Warum wir zunehmend genervt von dieser Entwicklung sind, liegt in der Natur der Sache. Die einst überschaubar eingesetzte Werbung, weil technisch gar nicht anders möglich, hat sich seit geraumer Zeit zu einer oft aggressiven Form gewandelt. Nicht nur, dass wir die unzähligen Postwurfsendungen großenteils für eine unnötige Papierschlacht erachten oder uns auch von den diversen Anbietern im Web durchleuchtet und verfolgt fühlen – es ist inzwischen einfach ein Zuviel von allem, was nicht gewünscht und schon gar nicht gebraucht wird.

Das bedeutet aber nicht, dass wir auf Werbung und ihre Schwestern verzichten können. Im Gegenteil! Unser Wirtschaftssystem ist darauf angelegt, dass stetig jemand neue Produkte und Dienstleistungen entwickelt und anbietet. Vom Anbieten zum Verkaufen kommt man nur über das Werben. Dabei reden wir nicht nur über quantitatives, sondern auch über qualitatives Wachstum.

Was aber nun, wenn mehr oder weniger eine ganze Branche über einen signifikanten Zeitraum gar nicht mehr für ihr Produkt und ihre Dienstleistungen wirbt und nahezu verstummt. Ist das die Lösung? Die Antwort: Nein. Dann kann es schnell mal sehr ernst werden. Als Beispiel: die Erdgasbranche!
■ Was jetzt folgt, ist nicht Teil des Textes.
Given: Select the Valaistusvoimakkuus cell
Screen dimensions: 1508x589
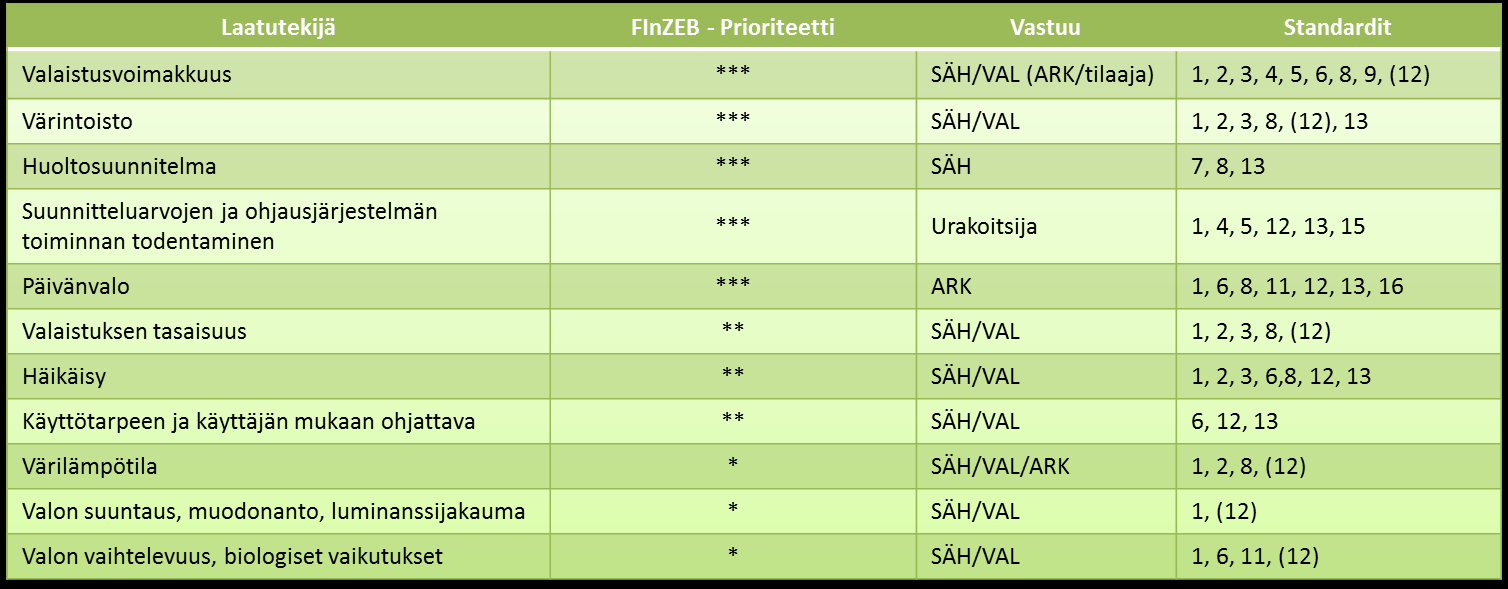Looking at the screenshot, I should pos(278,75).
Die Erdgasbranche hat aus mehreren Gründen ab ungefähr 2003 ihren eigenen Abgesang anzustimmen begonnen. „Negative Meilensteine“ gab es viele, wie die Ruhrgasübernahme durch E.ON, die Preisdiskussionen ab 2004 um Endkundenpreise und langfristige Bezugsverträge, Unbundling und Regulierung, aber auch insbesondere die Unfähigkeit der Gasbranche, sich nach dem Wegfall der Ruhrgas neu zu sortieren und eine gemeinsame Stimme zu finden. Wahrscheinlich müssten weitere Gründe vorgetragen werden. Aber das Ergebnis ist das Entscheidende. Die Branche tauchte ab, resignierte und übte sich für eine sehr lange Zeit in der Rolle des Kaninchens vor der Schlange. Natürlich hat es immer Ausnahmen von der Regel gegeben. Aber sie konnten den Chor der Schweigenden nicht übertönen.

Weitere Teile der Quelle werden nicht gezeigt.